EXERCISE GOAL » Copy out each of the records below word for word, leaving out the pictures.

=====

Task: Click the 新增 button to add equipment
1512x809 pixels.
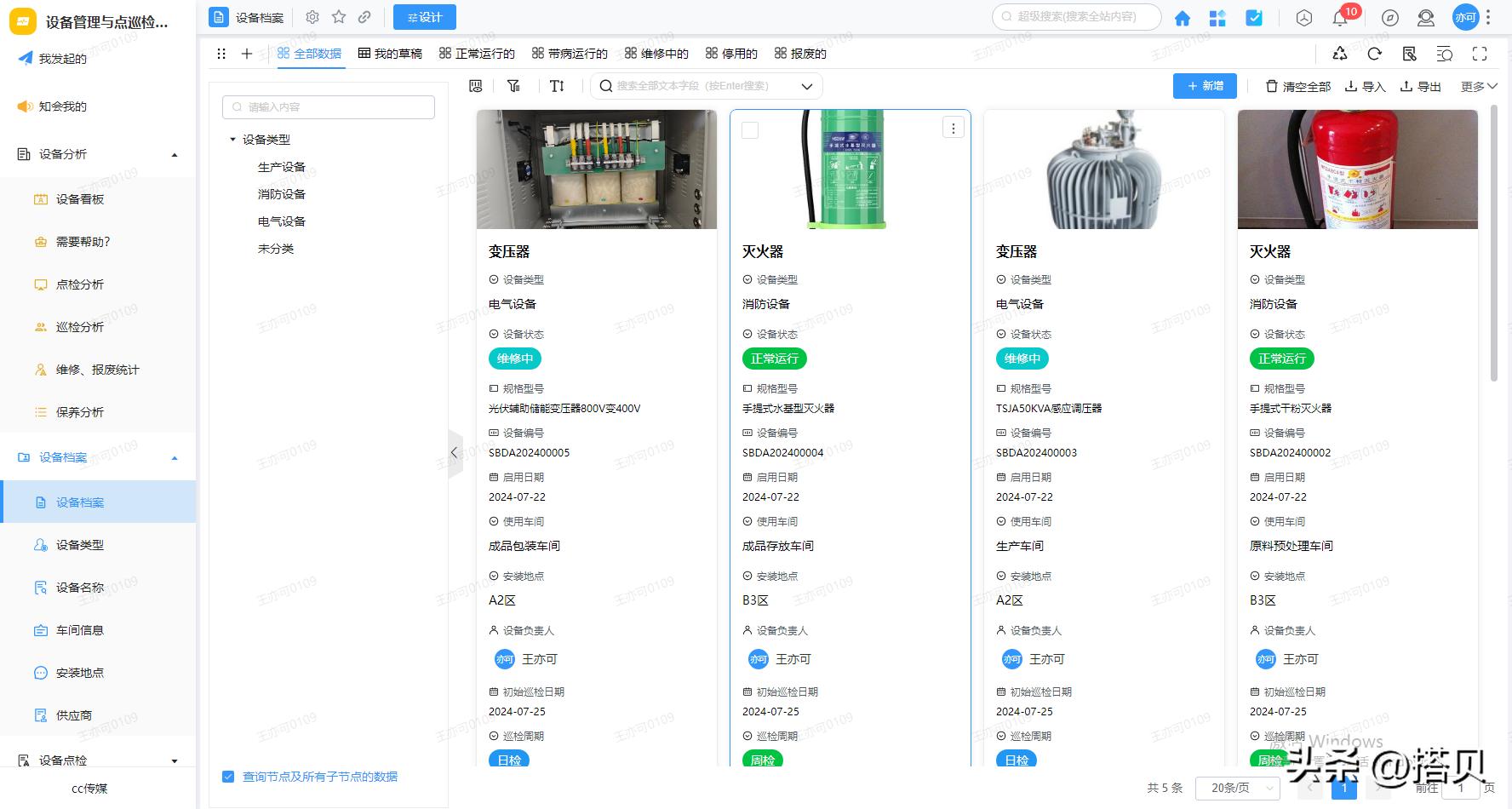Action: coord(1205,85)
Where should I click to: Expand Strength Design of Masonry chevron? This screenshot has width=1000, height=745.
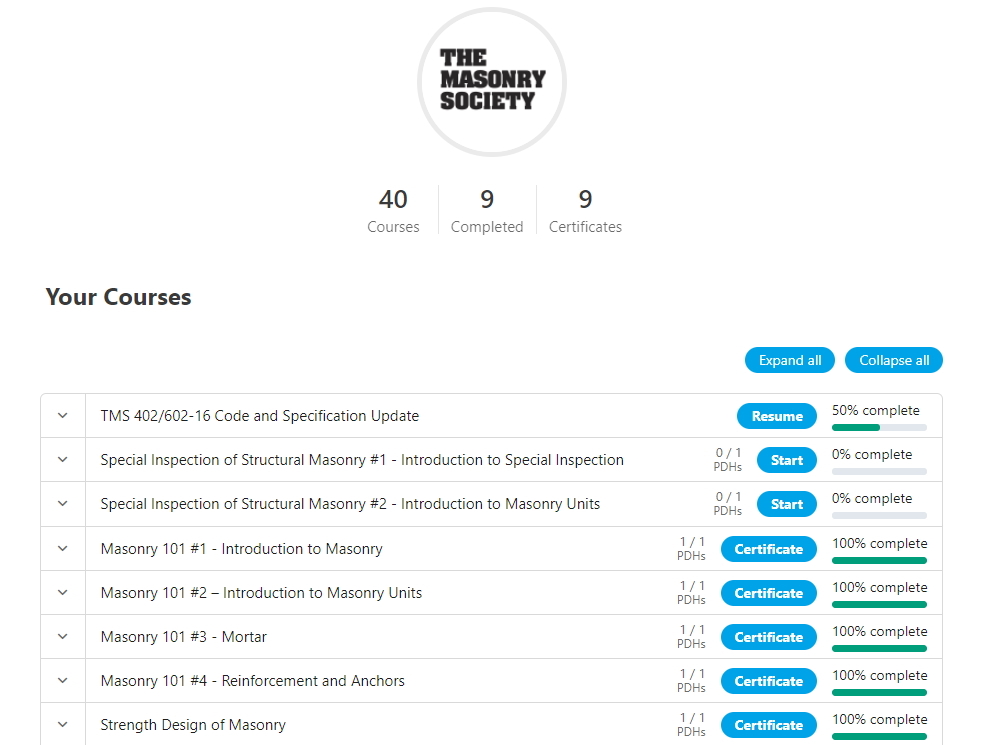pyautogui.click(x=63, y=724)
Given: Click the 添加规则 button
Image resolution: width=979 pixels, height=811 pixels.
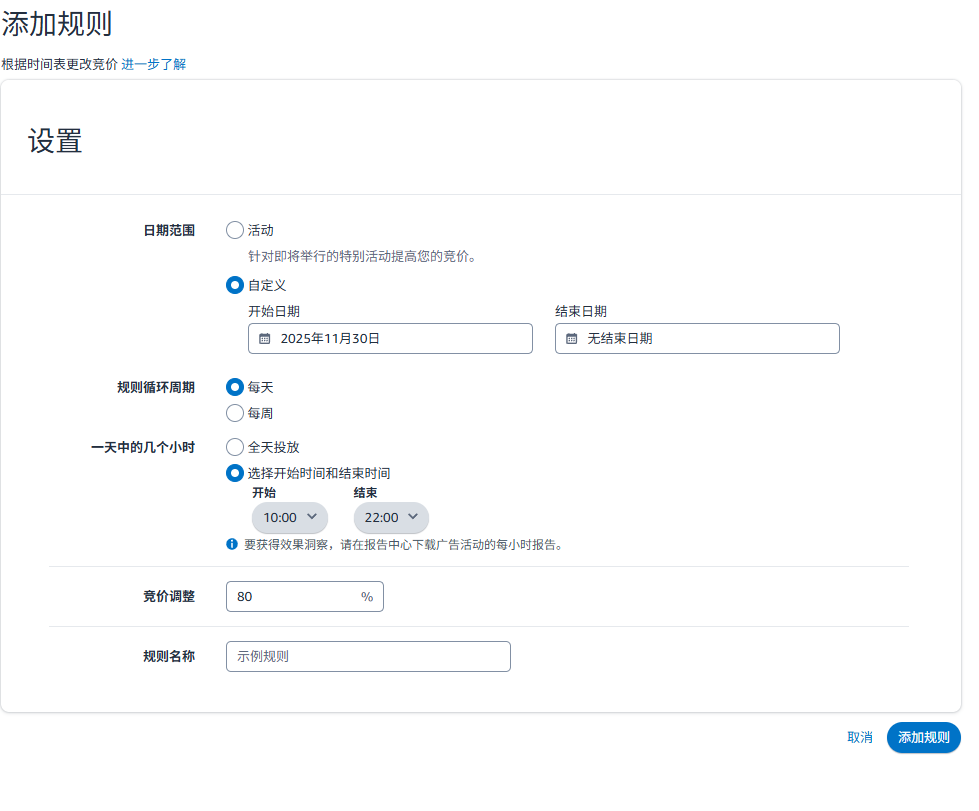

=====

WORKED SOLUTION »
Task: Click the 新增 button to add equipment
1512x809 pixels.
Action: coord(1205,85)
Where should I click to: Expand Strength Design of Masonry chevron? This screenshot has width=1000, height=745.
pyautogui.click(x=63, y=724)
Given: Click the 添加规则 button
Image resolution: width=979 pixels, height=811 pixels.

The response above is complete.